▶ WHAT THIS TASK INVOLVES: The lines below from the one with "Where should I click to: Click" up to and including the one with "Toggle Фаза B(BC) phase display" are what you should set down, exactly and without pictures.

------------------------------------------------

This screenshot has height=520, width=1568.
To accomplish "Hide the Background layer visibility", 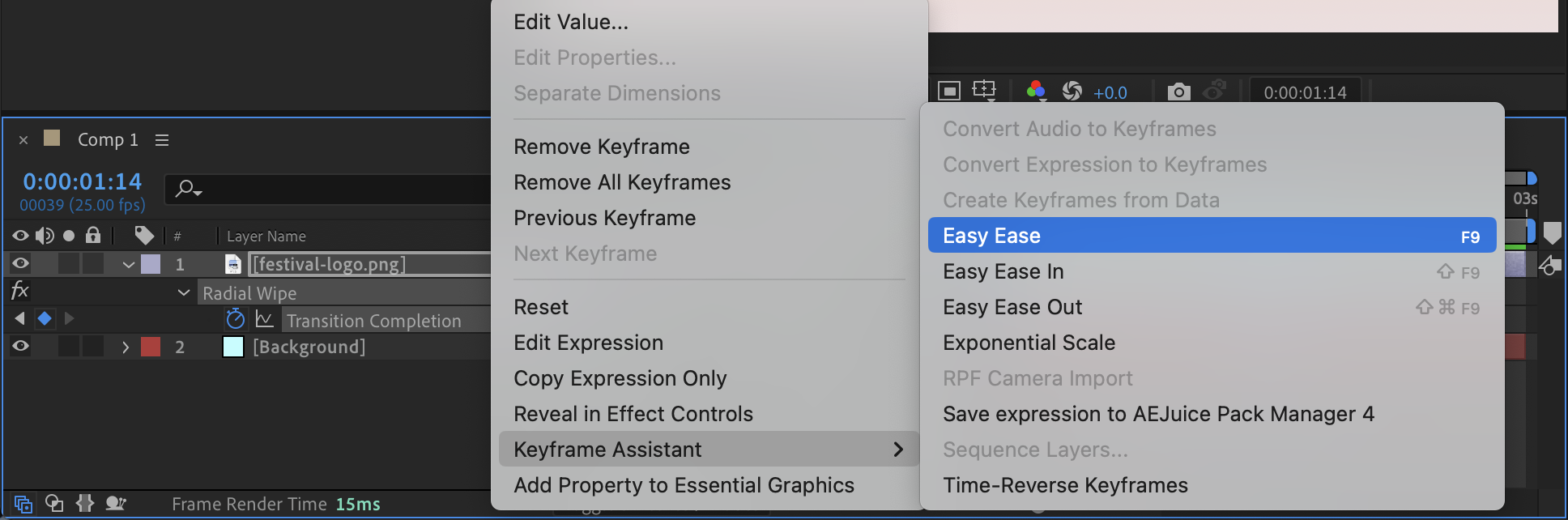I will pos(20,346).
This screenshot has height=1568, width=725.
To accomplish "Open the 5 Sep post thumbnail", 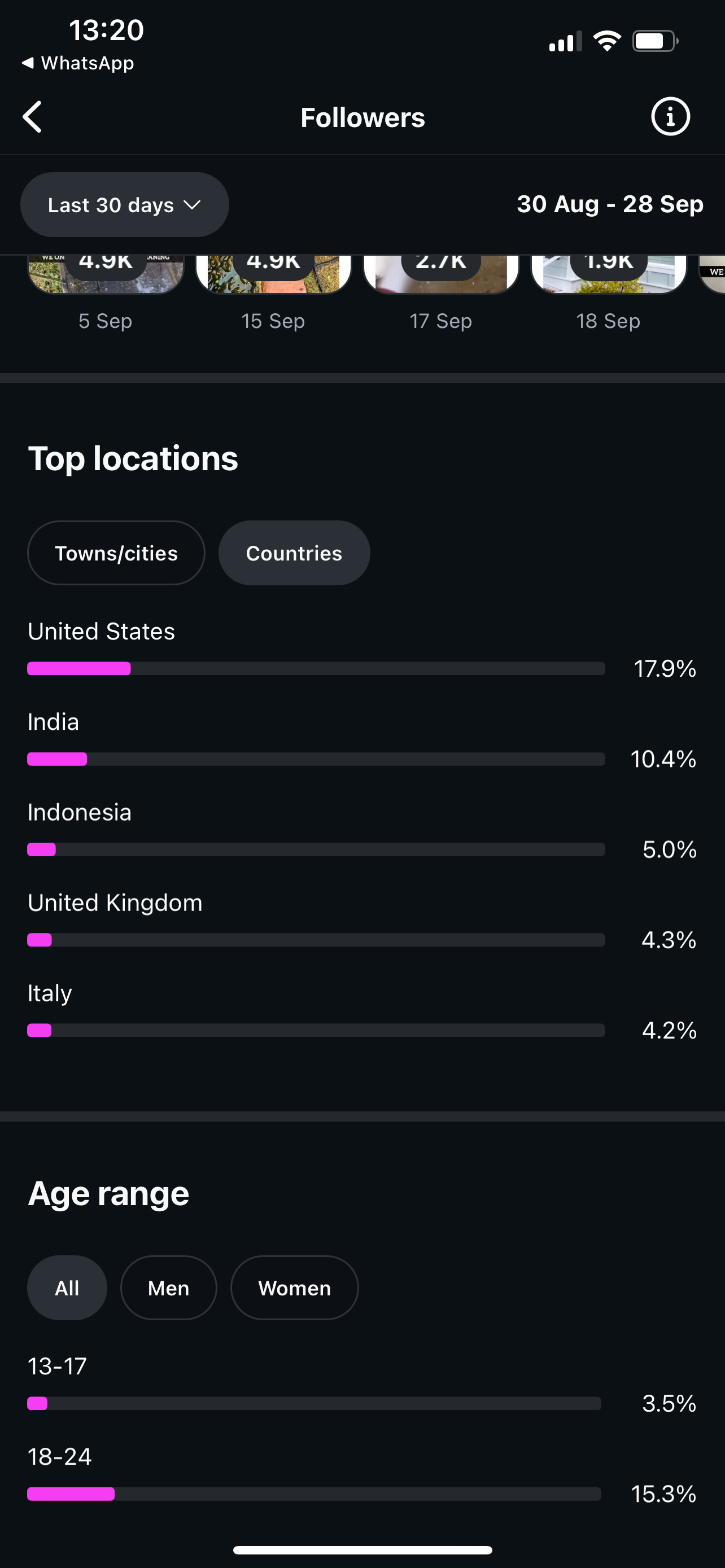I will click(106, 274).
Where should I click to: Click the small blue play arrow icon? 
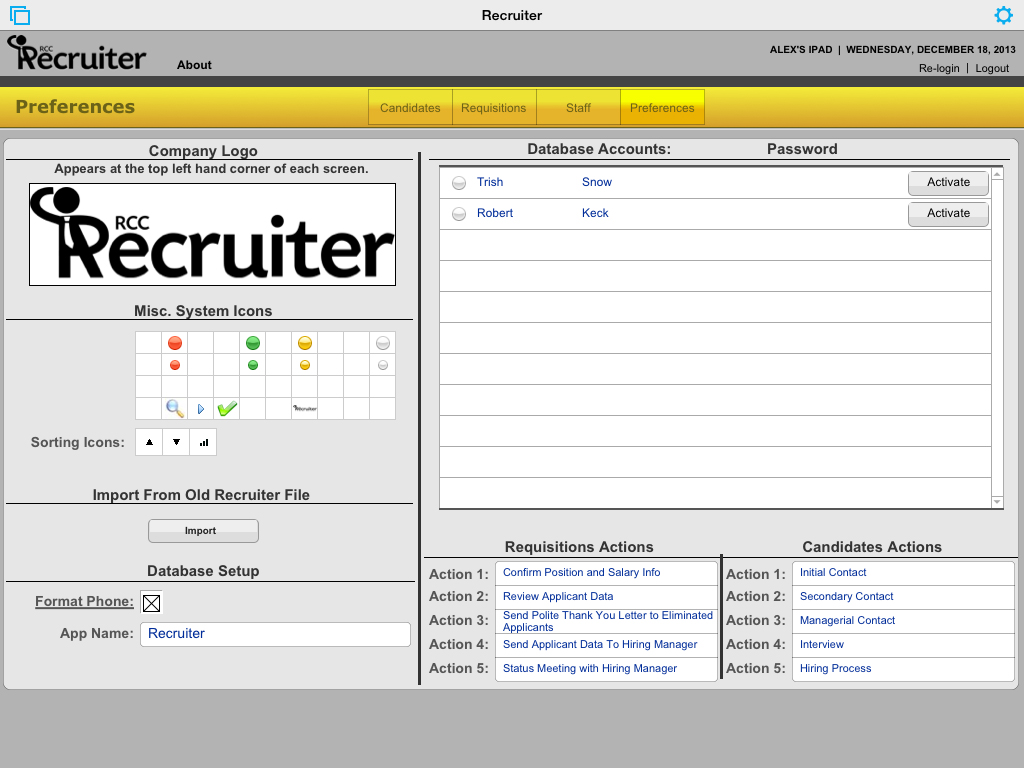click(201, 409)
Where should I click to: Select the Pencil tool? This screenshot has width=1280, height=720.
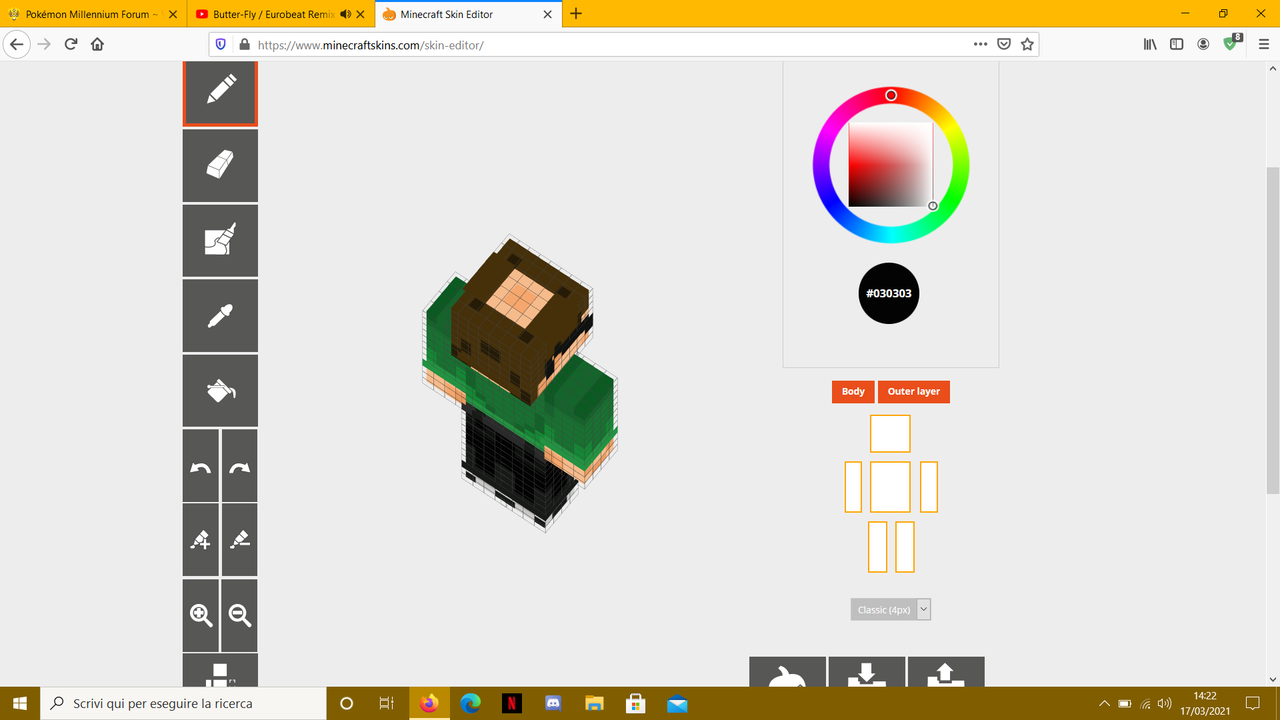click(x=220, y=92)
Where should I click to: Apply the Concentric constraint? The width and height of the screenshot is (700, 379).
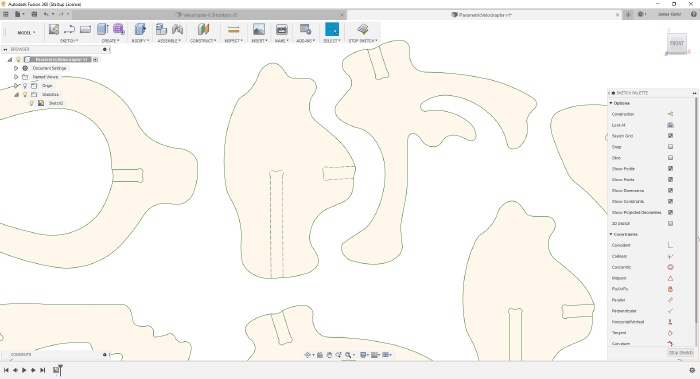pyautogui.click(x=670, y=267)
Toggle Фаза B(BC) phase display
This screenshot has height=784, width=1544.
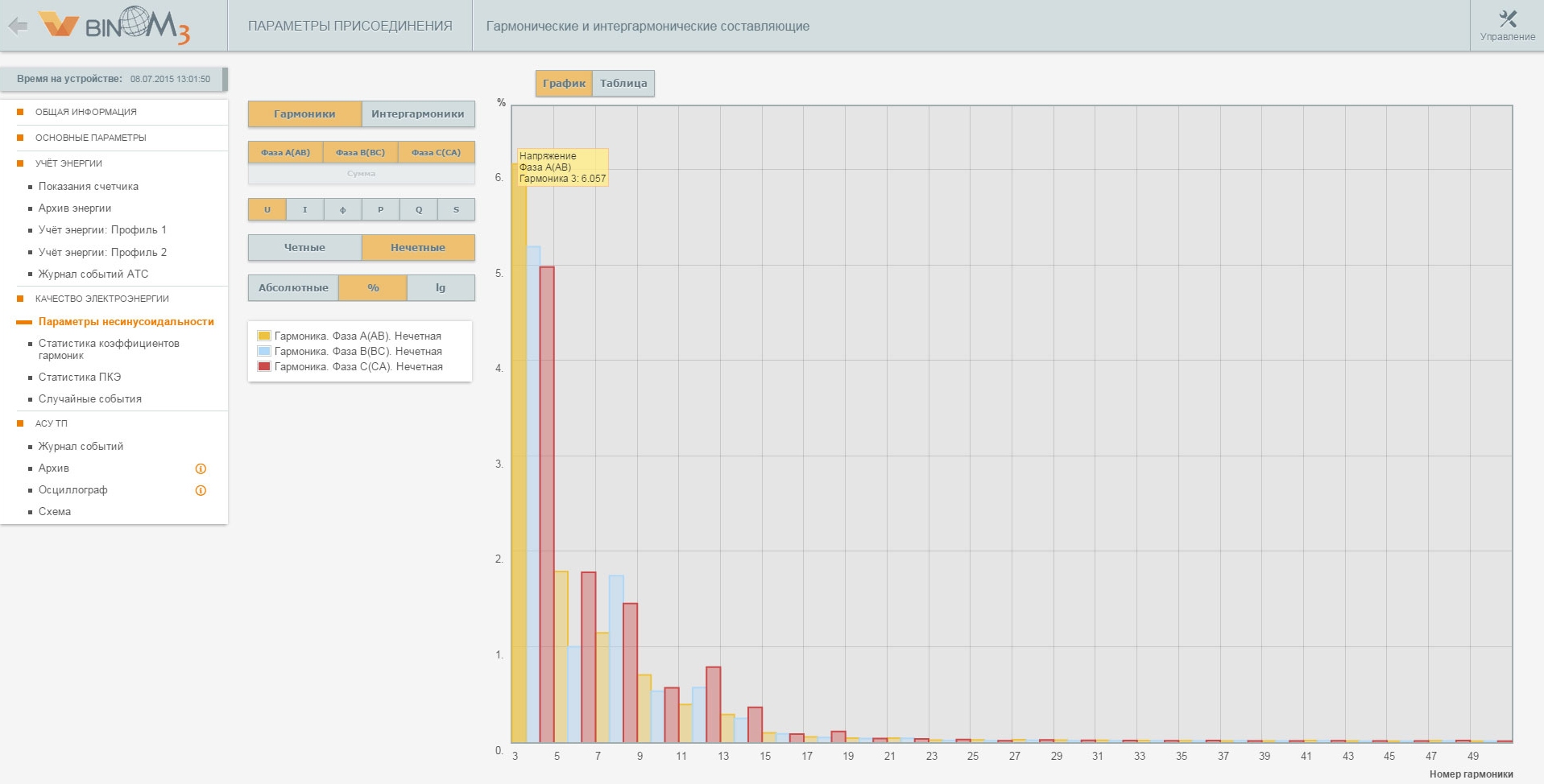point(360,152)
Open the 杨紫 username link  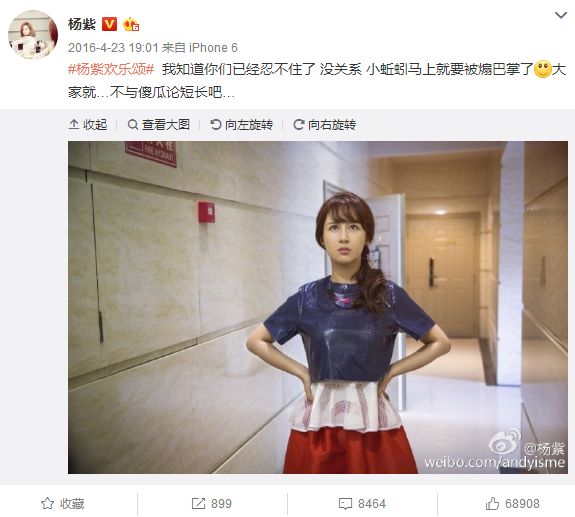pos(82,24)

------------------------------------------------

▶ WORKED SOLUTION:
Where should I click to: Click the small blue play arrow icon? 
click(201, 409)
Where should I click to: Select the Pencil tool? This screenshot has width=1280, height=720.
click(x=220, y=92)
Where should I click to: Apply the Concentric constraint? The width and height of the screenshot is (700, 379).
pyautogui.click(x=670, y=267)
Toggle Фаза B(BC) phase display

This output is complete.